— Но если я не ошибаюсь, наша литература именно в учащихся и видела «молодое поколение», когда указывала на некоторые особенности современной русской жизни?
— Да ведь это, братец, делалось для того, чтоб смешнее вышло. В последнее время наша литература поставила себе совершенно новую задачу: изобразить в смешном виде все цели, к которым стремилась передовая мысль. Каким образом достичь этого? заставить начальника отделения рассуждать «о пище» по Молешотту и «о происхождении видов» по Дарвину — пожалуй, выйдет и смешно, но смех над такими «особами» нежелателен. Заставить действительного представителя молодого поколения о тех же предметах беседовать — того гляди, не будет смешно. Стало быть, лучше всего взять подростка и предоставить ему изъяснять своим родителям, что они от обезьяны происходят. И пронзительно, и смешно. Ведь я же говорил тебе, что новейшая русская литература есть средней руки кокотка, которая позабыла, что для нее прежде всего обязателен закон чистоплотности!

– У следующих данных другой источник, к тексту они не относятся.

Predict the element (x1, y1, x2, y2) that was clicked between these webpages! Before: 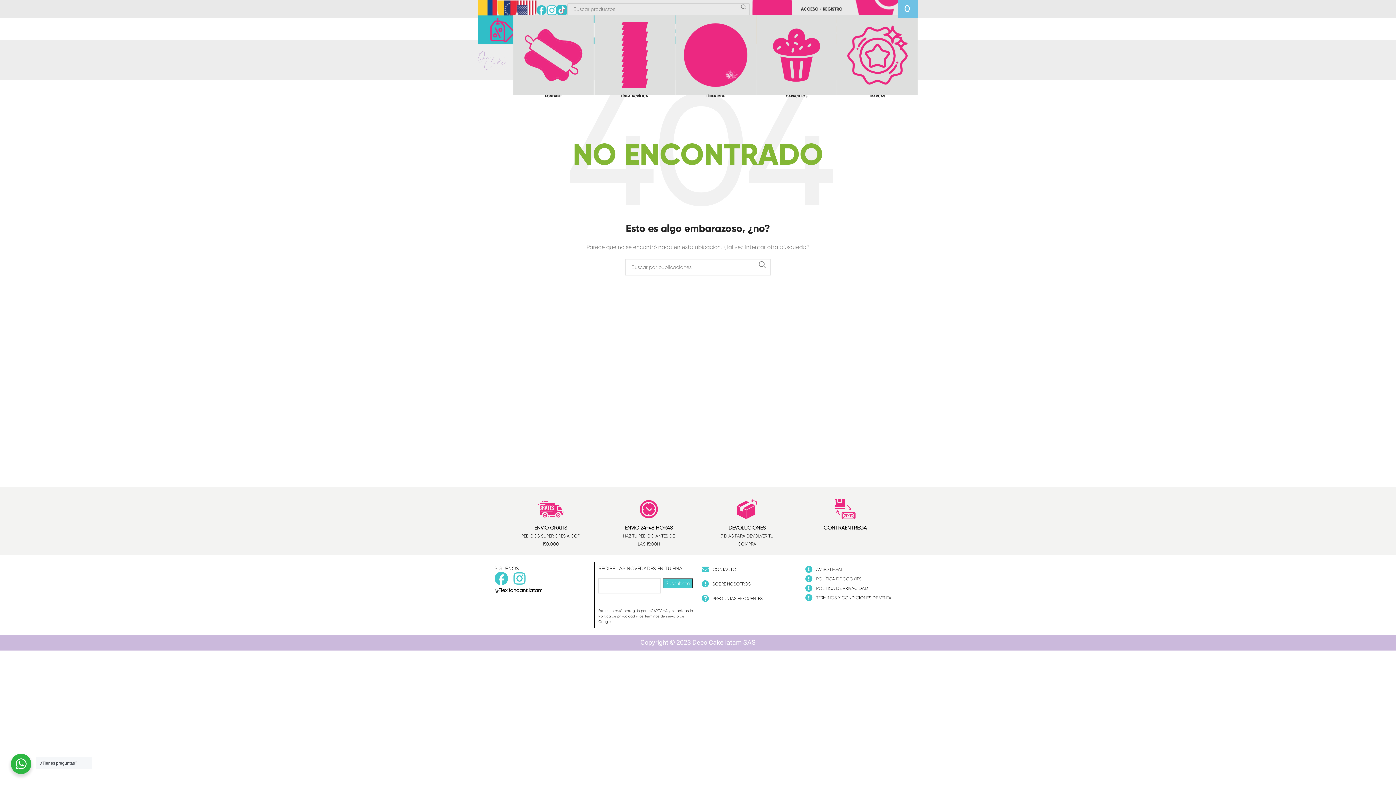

— Однако нельзя же предполагать, чтобы литература так нагло лгала. Вероятно, было же нечто подобное, если даже наша нечуткая литература о том засвидетельствовала?
— Еще бы не было! Дело детское. Но ведь подобные факты доказывают только одно: что в обществе в данный момент господствует известное направление. Если в обществе царствует вкус к военным упражнениям — дети маршируют, играют в солдатики и бьют в барабаны; если общество озабочено только ограждением общественной безопасности — дети фискалят, наушничают и т. п.; если в общество проникает стремление проверить авторитеты, дотоле руководившие им, — дети начинают объяснять родителям, что они происходят от обезьян. Это вопрос педагогический, а не политический, а потому тот, кто хочет рисовать общество, а не карикатуру на него, должен брать предметом для своих исследований взрослых, а не детей.

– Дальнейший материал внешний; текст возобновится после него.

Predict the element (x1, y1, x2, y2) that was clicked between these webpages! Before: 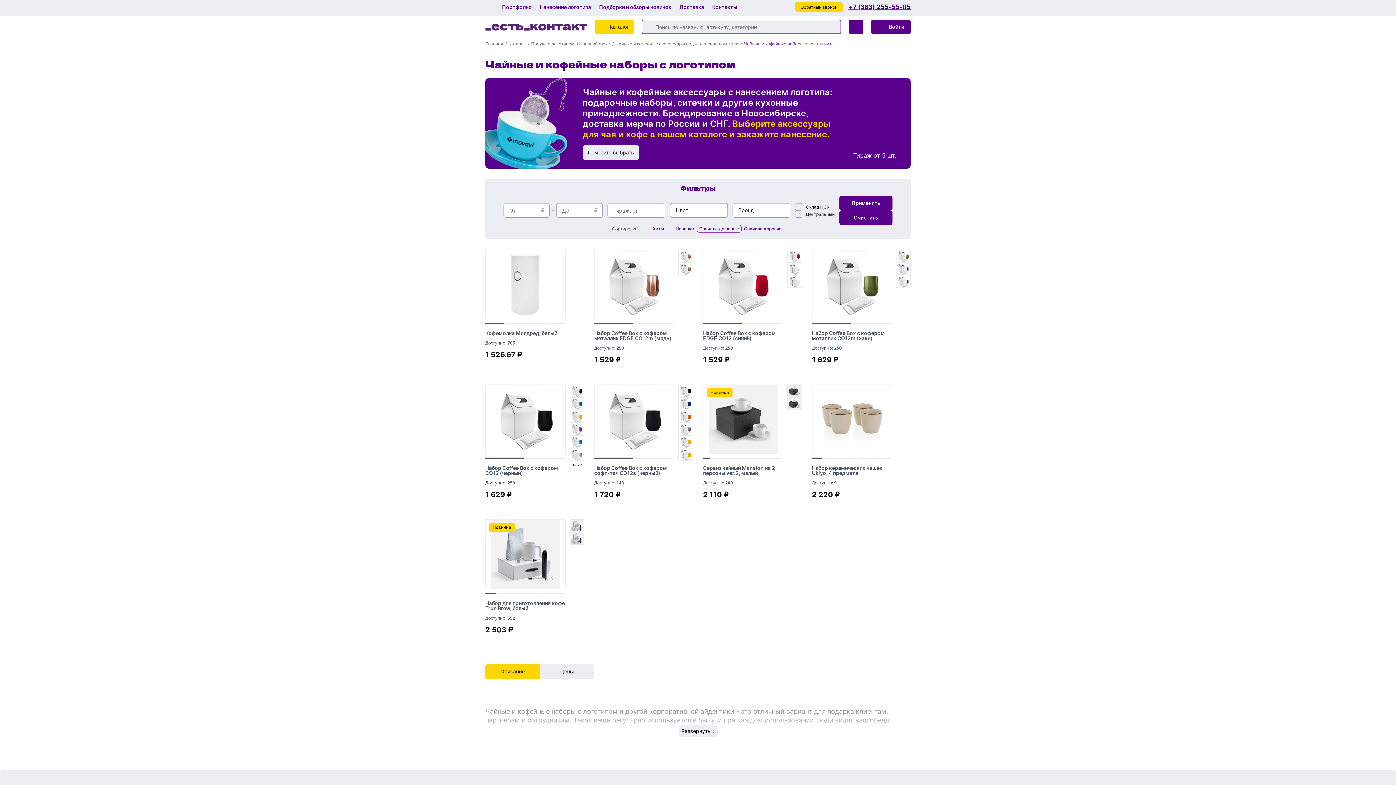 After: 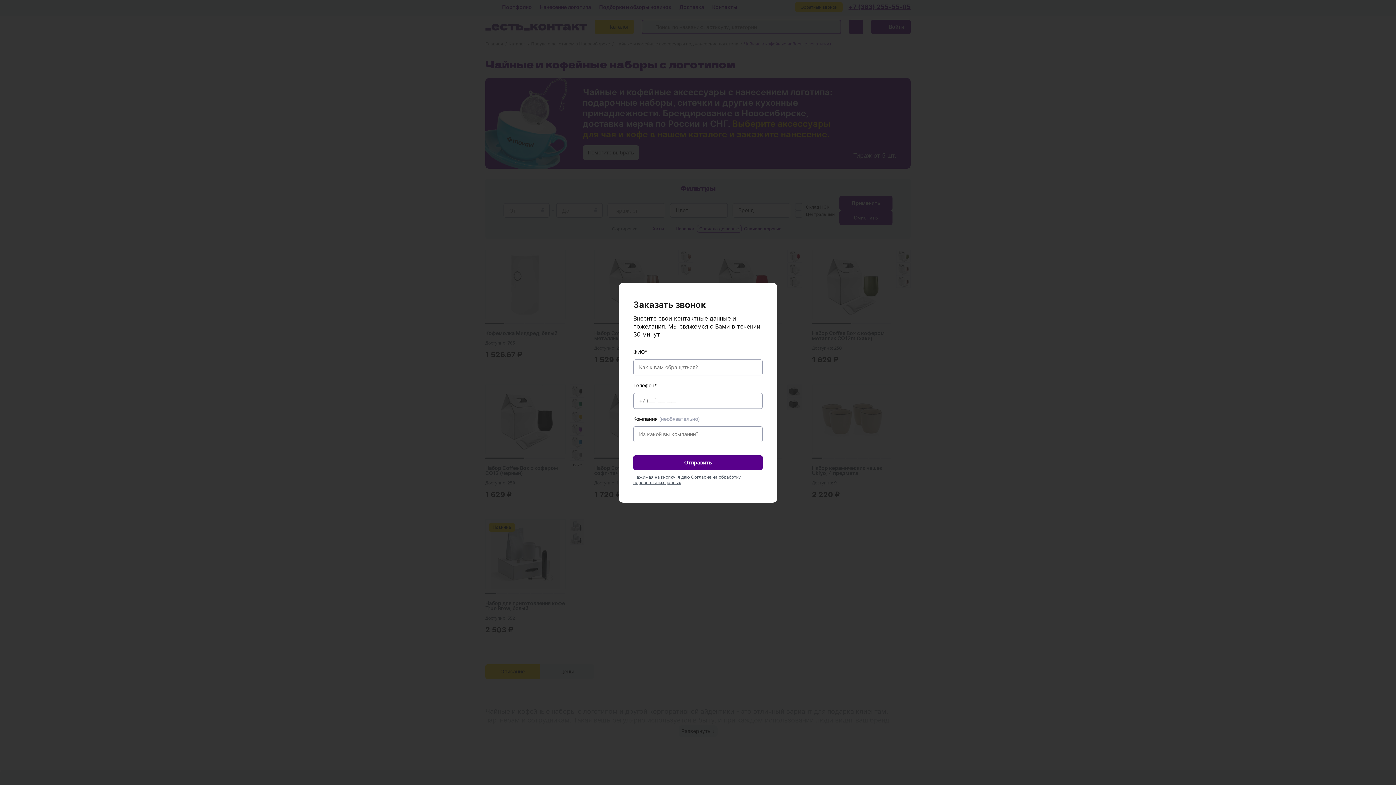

Таким образом, и эта попытка отстоять существование «молодого поколения», в качестве действующей двигающей силы, рушилась. Нет молодого поколения. Есть адвокаты, есть земские деятели, есть литераторы, сапожники, золотари, производители — все, что угодно, исключая «молодого поколения»!
— Да ведь ты сейчас же сам обмолвился, что оно было, это искомое «молодое поколение»? — обратился я к Глумову.
— Не «обмолвился», а говорил утвердительно, и теперь утвердительно повторяю: было!!
— Где же оно?
— Это, брат, история длинная и горестная. Может быть, расскажу ее тебе — но в другой раз…
Первый час утра; вслед за сильным звонком вбегает в мой кабинет Глумов, на лице которого я читаю, что он намерен в чем-то поймать или уличить меня.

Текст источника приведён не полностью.